En un pleito aburrido y bajo una constante desaprobación del público, el zurdo cubano Guillermo Rigondeaux venció por fallo dividido al venezolano Liborio Solís, el 8 de febrero en el PPL Center, de la ciudad de Allentown, en Pensilvania.

Con el triunfo, el “Chacal” Rigondeaux (20-1-0, 13 KOs) obtuvo el título vacante gallo de la Asociación Mundial (AMB), su segunda corona en peso diferente en el mundo profesional y, además, se convirtió en el púgil con mayor edad en conquistar una faja en las 118 libras. El zurdo caribeño, quien entrena bajo las órdenes del técnico estadounidense Ronnie Shields, tiene 39 años, cumplidos el 30 de septiembre último.

Los oficiales votaron así: Ron McNair (116-111) y Kevin Morgan (115-112) por el cubano, y Dan Ackerman (también 115-112) favorable a Solís.

Señalado durante años como un boxeador “aburrido” que no ofrece espectáculo, la edad y esta presentación dificultarán el regreso de Rigondeaux al cuadrilátero, aún teniendo el cinturón del orbe en las 118 libras.

El pleito comenzó con un agresivo Solís, quien radica desde hace años en Panamá, y un Rigondeaux estático en la corta distancia, sin lanzar golpes y protegiéndose con ambos guantes el rostro. Aprovechando el plan inicial del zurdo caribeño, el sudamericano conectó varios impactos fuertes y se llevó la mayor puntuación del primer asalto.

A partir del segundo, Rigondeaux comenzó a pelear de riposta, esperando el ataque de Solís, igualmente apertrechado en la larga distancia, lo que provocó una ausencia total de intercambios. El venezolano rompió el esquema en repetidas ocasiones, pero el nacido en Santiago de Cuba rechazó la propuesta de combatir, desplazándose por todo el cuadrilátero, con lo cual se acentuaron los abucheos en los graderíos.

Así transcurrieron los siguientes asaltos, hasta el primer minuto del séptimo, cuando Rigondeaux conectó un gancho de zurda que estremeció a su adversario. De inmediato propinó otros tres golpes de su mano siniestra que hicieron caer sobre las cuerdas a Solís. El árbitro Benjy Esteves Jr. hizo la cuenta protectora. No hubo mayores consecuencias porque Solís se recuperó rápidamente.

Después en las rondas siguientes y hasta el final, continuó la monotonía, caracterizada por la falta de impactos, así como el disgusto del público.

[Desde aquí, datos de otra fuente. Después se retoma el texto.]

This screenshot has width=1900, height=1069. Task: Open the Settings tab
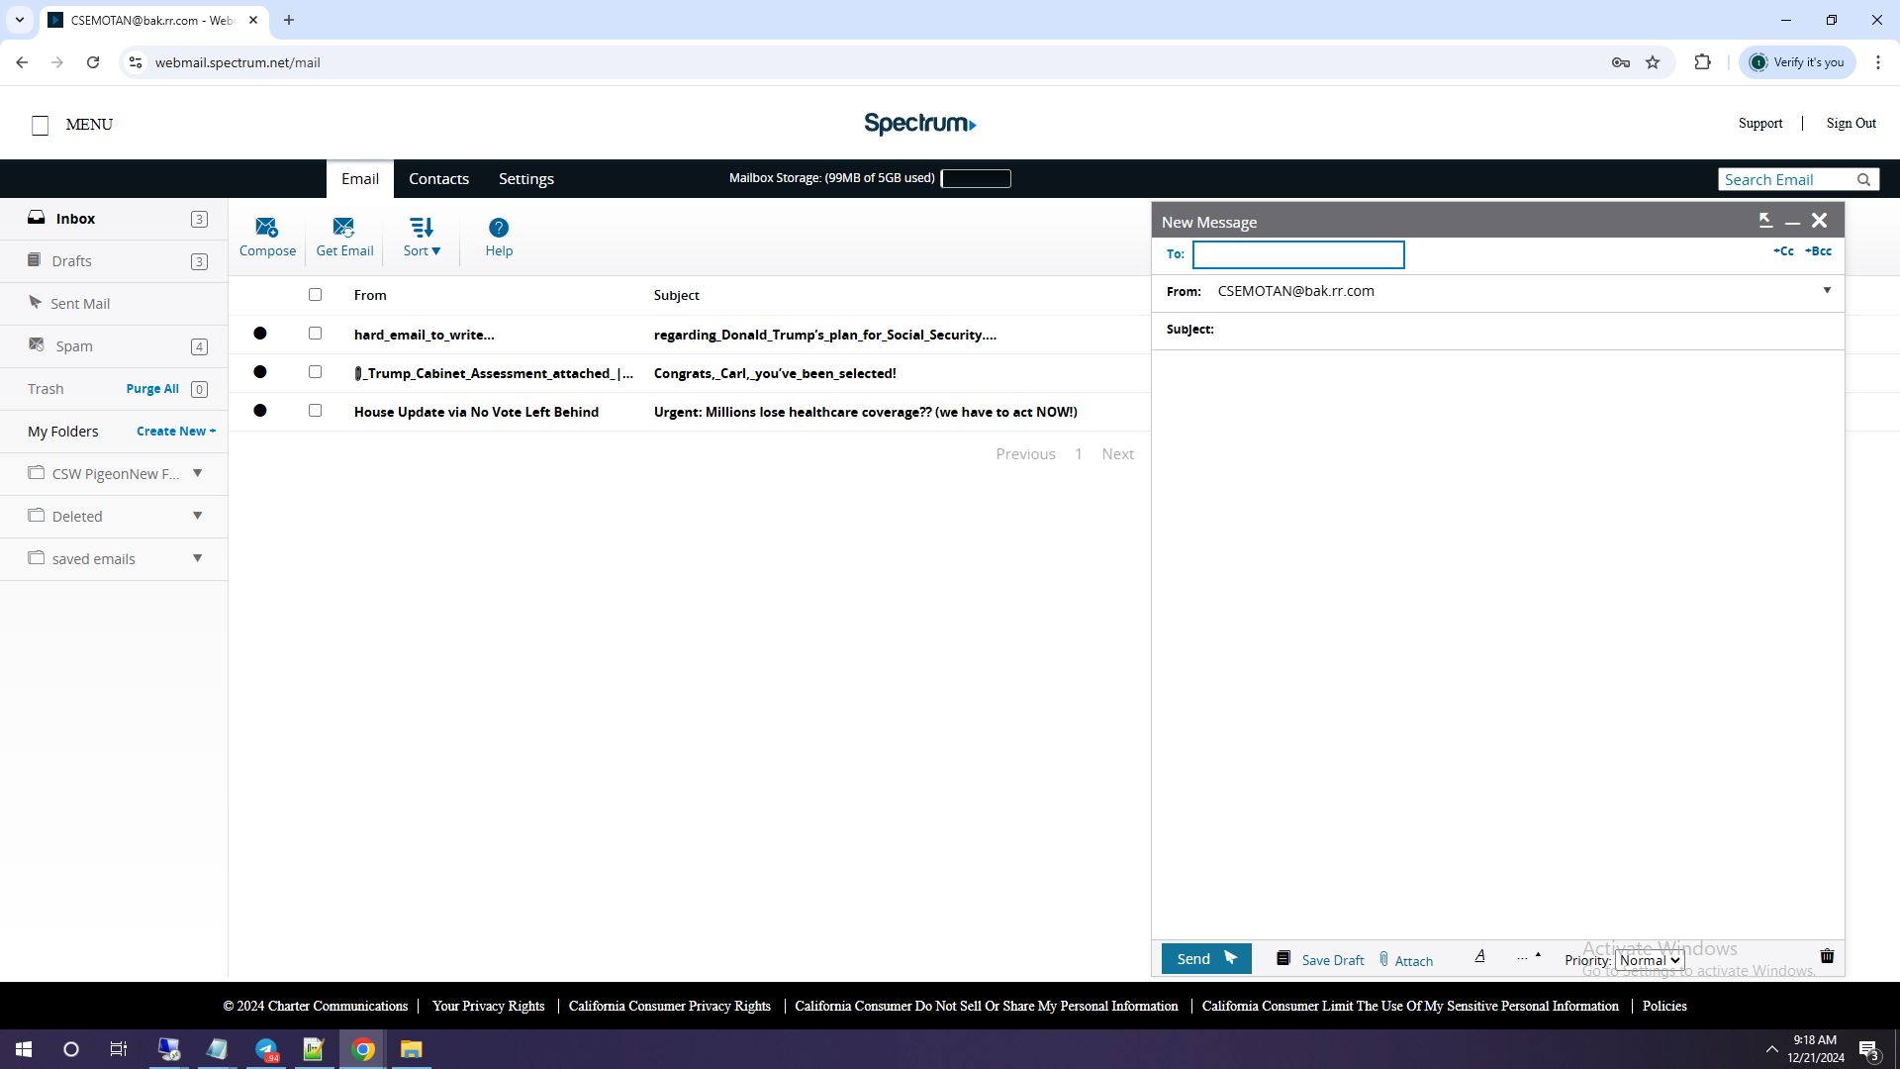tap(525, 179)
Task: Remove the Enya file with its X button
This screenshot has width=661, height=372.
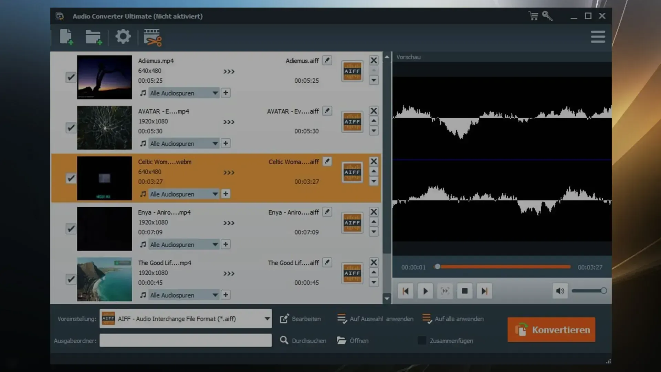Action: pyautogui.click(x=374, y=212)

Aunque hubo un ganador, ambos peleadores quedaron a deber ante los fanáticos.

“Fue una pelea competitiva”, dijo Rigondeaux, en declaraciones posteriores, bastante alejadas de lo que sucedió sobre el cuadrilátero. “Liborio es un excelente boxeador, pero vi la oportunidad de atacar y lo derribé en el séptimo. Intenté intercambiar en el medio del ring, pero después de esa ronda, Shields me dijo que mostrara un poco más de boxeo”.

Solís tuvo un buen inicio, cuando descargó 28 golpes en esos primeros tres minutos del pleito. Pero a partir de ahí solo conectó 31 en las 11 rondas posteriores. Rigondeaux, por su parte, pegó 10 en la fracción de apertura y otros 68 después en los siguientes hasta el cierre.

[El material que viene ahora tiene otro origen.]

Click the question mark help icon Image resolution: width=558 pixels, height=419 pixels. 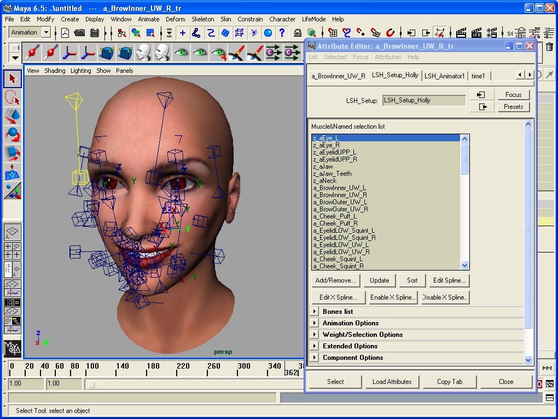(282, 33)
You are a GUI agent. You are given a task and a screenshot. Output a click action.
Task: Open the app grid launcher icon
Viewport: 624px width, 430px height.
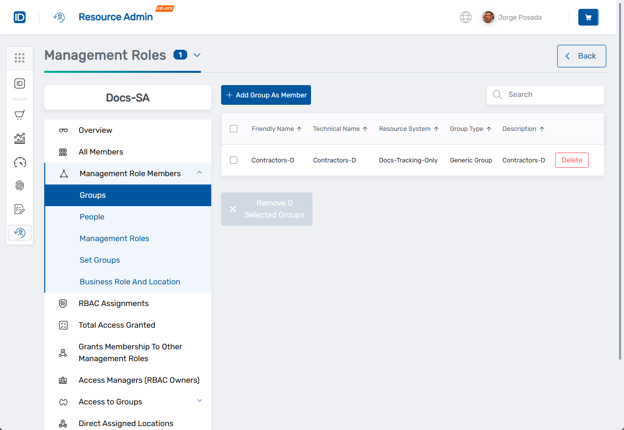click(x=20, y=58)
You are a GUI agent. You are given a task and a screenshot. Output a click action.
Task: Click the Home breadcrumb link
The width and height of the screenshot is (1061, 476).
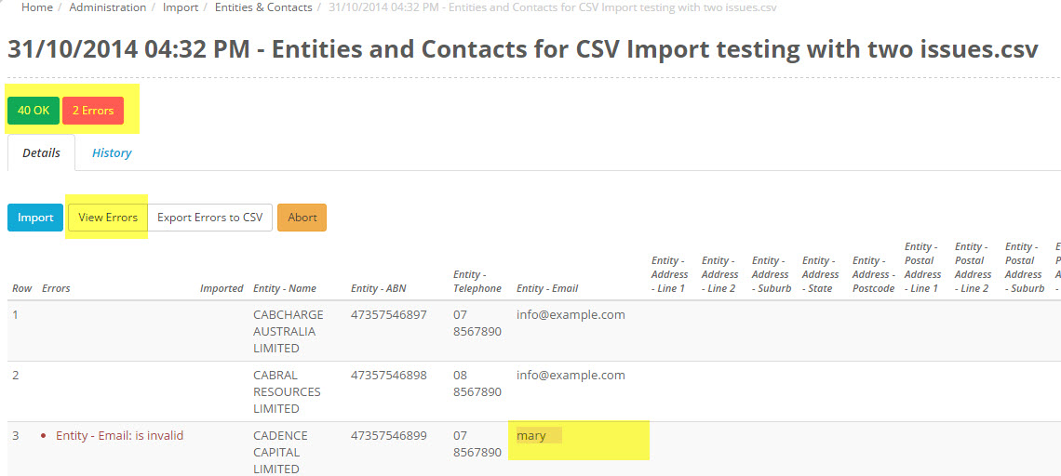37,7
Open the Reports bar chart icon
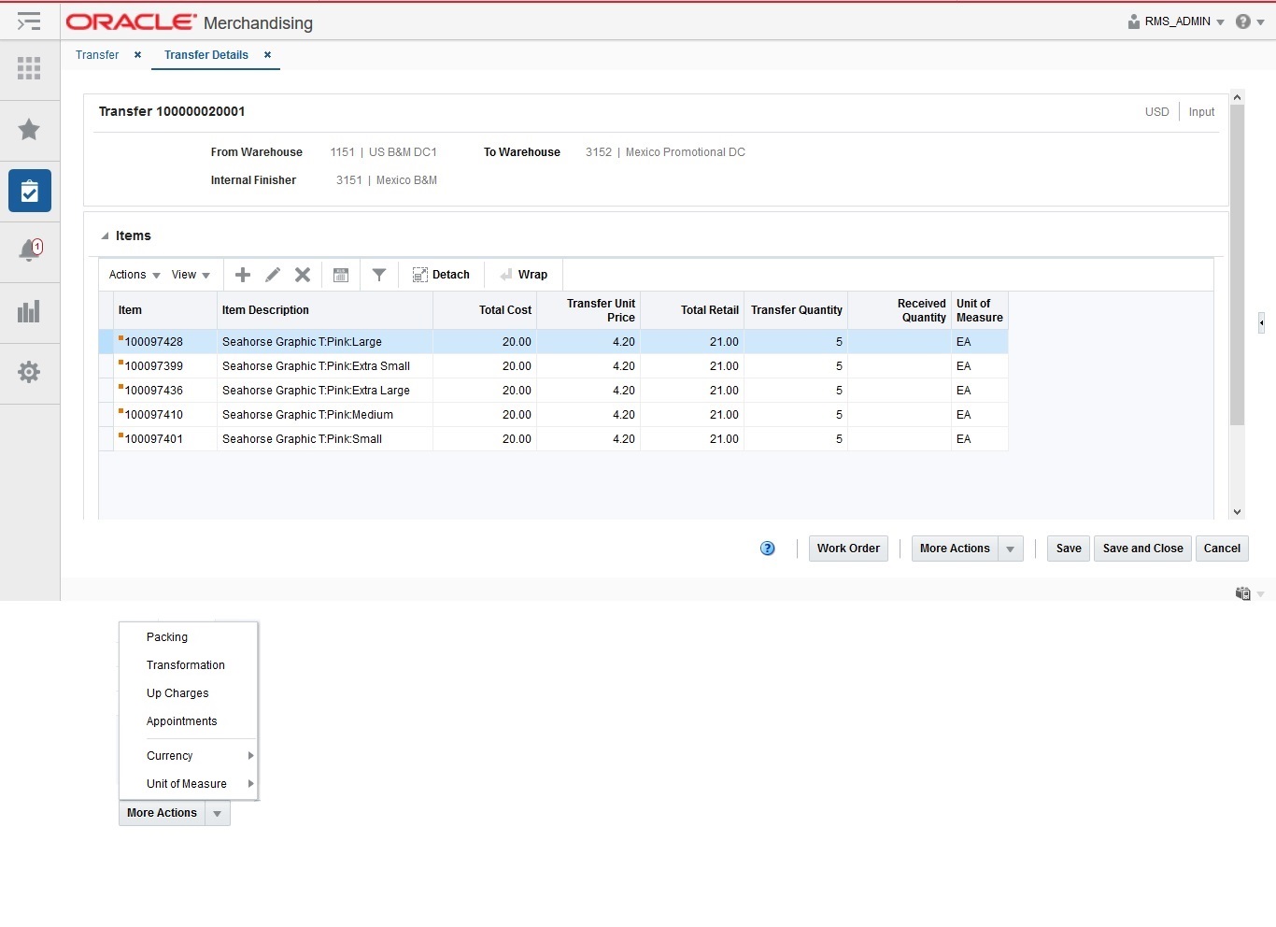The height and width of the screenshot is (927, 1276). click(x=29, y=311)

“Lo lastimé en la primera ronda y eso lo hizo correr”, dijo Solís. “Me gustaría una revancha porque lo hice mejor que él esta noche. Retroceder no es forma de ganar un título vacante. Puse la mayor parte de la presión sobre él. No voy a discutir con los jueces, pero pensé que hice lo suficiente para ganar”.

La reyerta entre Rigondeaux y Solís estuvo inicialmente programada para el 21 de diciembre, en la Toyota Arena, de Ontario, California, donde ambos disputarían la corona que dejó vacante el japonés Naoya “El Monstruo” Inoue (19-0-0, 16 KOs), al ascender a súpercampeón, después de vencer unánime al veterano filipino Nonito “El Relámpago” Donaire (40-6-0, 26 KOs) en la final de Súper Serie Mundial (WBSS, en inglés), disputada el 7 de noviembre, y que se conoce como “La Batalla de Saitama”, la ciudad japonesa donde se enfrentaron.